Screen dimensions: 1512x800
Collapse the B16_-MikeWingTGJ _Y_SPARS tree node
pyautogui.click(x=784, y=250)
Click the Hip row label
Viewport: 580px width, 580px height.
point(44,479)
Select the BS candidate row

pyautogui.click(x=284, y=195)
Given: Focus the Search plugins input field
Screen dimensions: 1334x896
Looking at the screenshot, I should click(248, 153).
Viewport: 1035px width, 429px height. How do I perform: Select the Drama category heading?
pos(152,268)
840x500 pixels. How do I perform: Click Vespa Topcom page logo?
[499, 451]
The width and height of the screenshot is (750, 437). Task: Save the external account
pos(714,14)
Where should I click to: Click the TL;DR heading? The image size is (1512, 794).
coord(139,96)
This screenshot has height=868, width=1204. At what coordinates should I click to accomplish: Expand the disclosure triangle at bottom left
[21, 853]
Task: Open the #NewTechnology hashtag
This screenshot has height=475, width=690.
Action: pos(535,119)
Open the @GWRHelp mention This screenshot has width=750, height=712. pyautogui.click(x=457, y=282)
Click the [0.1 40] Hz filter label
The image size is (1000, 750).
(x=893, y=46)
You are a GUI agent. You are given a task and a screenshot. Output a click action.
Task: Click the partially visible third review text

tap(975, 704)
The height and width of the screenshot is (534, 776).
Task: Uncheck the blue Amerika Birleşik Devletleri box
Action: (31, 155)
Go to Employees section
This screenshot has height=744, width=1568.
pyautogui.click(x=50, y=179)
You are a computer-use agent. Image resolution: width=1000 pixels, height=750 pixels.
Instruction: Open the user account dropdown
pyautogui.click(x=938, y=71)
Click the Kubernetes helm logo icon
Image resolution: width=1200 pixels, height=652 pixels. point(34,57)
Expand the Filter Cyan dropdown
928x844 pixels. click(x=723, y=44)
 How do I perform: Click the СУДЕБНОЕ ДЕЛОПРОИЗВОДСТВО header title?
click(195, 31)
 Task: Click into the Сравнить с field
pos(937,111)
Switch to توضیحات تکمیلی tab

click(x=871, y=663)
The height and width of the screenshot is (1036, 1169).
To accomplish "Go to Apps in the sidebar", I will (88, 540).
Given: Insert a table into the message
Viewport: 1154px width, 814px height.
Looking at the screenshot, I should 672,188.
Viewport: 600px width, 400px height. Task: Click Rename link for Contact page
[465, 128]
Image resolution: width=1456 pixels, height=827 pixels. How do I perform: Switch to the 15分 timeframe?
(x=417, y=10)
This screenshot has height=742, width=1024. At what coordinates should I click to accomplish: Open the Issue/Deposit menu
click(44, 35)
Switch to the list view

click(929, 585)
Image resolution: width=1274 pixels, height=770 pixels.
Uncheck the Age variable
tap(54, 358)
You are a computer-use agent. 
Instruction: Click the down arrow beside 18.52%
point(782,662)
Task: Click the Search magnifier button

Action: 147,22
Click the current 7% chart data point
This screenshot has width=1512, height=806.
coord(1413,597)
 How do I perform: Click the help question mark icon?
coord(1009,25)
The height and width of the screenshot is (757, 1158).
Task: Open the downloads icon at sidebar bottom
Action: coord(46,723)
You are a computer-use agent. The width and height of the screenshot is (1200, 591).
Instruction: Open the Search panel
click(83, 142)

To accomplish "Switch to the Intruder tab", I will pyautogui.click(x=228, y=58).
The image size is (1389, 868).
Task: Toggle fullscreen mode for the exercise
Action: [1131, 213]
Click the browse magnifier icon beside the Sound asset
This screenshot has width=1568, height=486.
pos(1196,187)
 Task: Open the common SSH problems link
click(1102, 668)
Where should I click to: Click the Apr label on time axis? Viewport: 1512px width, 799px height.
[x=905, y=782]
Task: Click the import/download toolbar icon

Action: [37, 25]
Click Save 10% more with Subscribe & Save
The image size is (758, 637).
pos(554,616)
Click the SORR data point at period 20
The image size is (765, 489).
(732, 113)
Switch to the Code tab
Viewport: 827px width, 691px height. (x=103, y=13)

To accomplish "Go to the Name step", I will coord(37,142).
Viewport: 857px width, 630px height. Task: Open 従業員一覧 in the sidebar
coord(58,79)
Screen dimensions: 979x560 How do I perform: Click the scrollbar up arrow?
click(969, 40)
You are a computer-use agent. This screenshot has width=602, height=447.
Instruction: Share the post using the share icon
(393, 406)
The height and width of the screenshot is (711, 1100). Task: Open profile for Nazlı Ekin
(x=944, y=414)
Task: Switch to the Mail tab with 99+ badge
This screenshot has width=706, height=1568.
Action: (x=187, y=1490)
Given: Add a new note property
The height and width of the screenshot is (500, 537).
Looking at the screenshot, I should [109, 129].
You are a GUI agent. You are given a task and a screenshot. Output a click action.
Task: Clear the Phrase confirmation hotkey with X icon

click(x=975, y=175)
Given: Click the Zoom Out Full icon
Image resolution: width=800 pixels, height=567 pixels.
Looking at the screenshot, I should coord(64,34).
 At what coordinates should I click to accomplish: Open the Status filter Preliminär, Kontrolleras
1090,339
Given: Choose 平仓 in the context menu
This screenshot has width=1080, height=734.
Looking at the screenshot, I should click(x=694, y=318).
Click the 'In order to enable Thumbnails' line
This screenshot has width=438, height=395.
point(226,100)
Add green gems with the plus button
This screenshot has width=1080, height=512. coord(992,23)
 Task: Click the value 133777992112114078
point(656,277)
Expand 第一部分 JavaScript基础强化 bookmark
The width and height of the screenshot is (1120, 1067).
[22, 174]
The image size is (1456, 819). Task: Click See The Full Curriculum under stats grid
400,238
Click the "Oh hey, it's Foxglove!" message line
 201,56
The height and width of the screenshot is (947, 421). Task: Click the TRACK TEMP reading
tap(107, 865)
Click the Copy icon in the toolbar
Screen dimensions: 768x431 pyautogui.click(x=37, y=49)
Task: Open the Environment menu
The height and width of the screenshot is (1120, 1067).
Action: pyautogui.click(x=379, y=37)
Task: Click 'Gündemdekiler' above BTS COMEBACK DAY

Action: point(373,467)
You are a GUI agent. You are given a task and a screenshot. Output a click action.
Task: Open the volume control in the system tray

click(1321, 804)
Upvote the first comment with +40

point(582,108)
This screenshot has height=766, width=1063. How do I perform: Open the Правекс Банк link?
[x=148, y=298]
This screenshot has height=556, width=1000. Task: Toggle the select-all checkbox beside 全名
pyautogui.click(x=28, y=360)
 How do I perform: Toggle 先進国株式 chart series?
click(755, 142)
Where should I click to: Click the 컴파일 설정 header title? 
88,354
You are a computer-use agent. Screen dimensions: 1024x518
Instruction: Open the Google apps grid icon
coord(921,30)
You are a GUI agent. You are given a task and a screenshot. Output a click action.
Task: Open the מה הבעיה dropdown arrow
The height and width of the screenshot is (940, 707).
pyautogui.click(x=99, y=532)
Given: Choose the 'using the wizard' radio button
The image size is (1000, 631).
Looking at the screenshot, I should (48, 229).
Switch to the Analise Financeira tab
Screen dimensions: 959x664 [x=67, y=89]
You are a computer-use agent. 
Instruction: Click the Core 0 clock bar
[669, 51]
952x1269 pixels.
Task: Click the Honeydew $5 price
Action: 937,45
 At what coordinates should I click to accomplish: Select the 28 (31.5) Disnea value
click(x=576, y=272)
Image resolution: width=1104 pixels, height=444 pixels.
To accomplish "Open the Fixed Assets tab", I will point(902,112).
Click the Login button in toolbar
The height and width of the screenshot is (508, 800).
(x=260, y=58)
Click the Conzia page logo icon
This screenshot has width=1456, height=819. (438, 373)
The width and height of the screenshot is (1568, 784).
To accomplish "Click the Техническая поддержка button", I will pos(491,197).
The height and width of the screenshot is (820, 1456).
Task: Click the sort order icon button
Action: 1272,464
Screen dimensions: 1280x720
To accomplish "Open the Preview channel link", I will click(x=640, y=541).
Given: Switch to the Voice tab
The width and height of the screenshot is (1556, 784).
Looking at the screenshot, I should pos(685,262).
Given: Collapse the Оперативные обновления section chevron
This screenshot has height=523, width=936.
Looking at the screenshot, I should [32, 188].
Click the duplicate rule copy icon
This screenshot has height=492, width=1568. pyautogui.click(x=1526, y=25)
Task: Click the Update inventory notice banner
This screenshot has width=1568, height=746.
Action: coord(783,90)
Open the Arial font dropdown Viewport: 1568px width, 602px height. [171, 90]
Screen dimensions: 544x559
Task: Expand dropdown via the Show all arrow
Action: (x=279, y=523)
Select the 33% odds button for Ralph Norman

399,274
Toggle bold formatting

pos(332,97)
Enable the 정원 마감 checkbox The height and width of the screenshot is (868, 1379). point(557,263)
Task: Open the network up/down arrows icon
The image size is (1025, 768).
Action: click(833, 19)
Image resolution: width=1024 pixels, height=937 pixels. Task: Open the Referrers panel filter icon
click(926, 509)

====

Required work:
Exact reproduction is required. Give the lines of the data from its first line through the line containing "The height and width of the screenshot is (1036, 1169).", and no others.

Result:
Screen dimensions: 1512x800
Collapse the B16_-MikeWingTGJ _Y_SPARS tree node
pyautogui.click(x=784, y=250)
Click the Hip row label
Viewport: 580px width, 580px height.
point(44,479)
Select the BS candidate row

pyautogui.click(x=284, y=195)
Given: Focus the Search plugins input field
Screen dimensions: 1334x896
Looking at the screenshot, I should click(248, 153).
Viewport: 1035px width, 429px height. How do I perform: Select the Drama category heading?
pos(152,268)
840x500 pixels. How do I perform: Click Vespa Topcom page logo?
[499, 451]
The width and height of the screenshot is (750, 437). Task: Save the external account
pos(714,14)
Where should I click to: Click the TL;DR heading? The image size is (1512, 794).
coord(139,96)
This screenshot has height=868, width=1204. At what coordinates should I click to accomplish: Expand the disclosure triangle at bottom left
[21, 853]
Task: Open the #NewTechnology hashtag
This screenshot has height=475, width=690.
Action: pos(535,119)
Open the @GWRHelp mention This screenshot has width=750, height=712. pyautogui.click(x=457, y=282)
Click the [0.1 40] Hz filter label
The image size is (1000, 750).
(x=893, y=46)
You are a GUI agent. You are given a task and a screenshot. Output a click action.
Task: Click the partially visible third review text

tap(975, 704)
The height and width of the screenshot is (534, 776).
Task: Uncheck the blue Amerika Birleşik Devletleri box
Action: (31, 155)
Go to Employees section
This screenshot has height=744, width=1568.
pyautogui.click(x=50, y=179)
You are a computer-use agent. Image resolution: width=1000 pixels, height=750 pixels.
Instruction: Open the user account dropdown
pyautogui.click(x=938, y=71)
Click the Kubernetes helm logo icon
Image resolution: width=1200 pixels, height=652 pixels. point(34,57)
Expand the Filter Cyan dropdown
928x844 pixels. click(x=723, y=44)
 How do I perform: Click the СУДЕБНОЕ ДЕЛОПРОИЗВОДСТВО header title?
click(195, 31)
 Task: Click into the Сравнить с field
pos(937,111)
Switch to توضیحات تکمیلی tab

click(x=871, y=663)
The height and width of the screenshot is (1036, 1169).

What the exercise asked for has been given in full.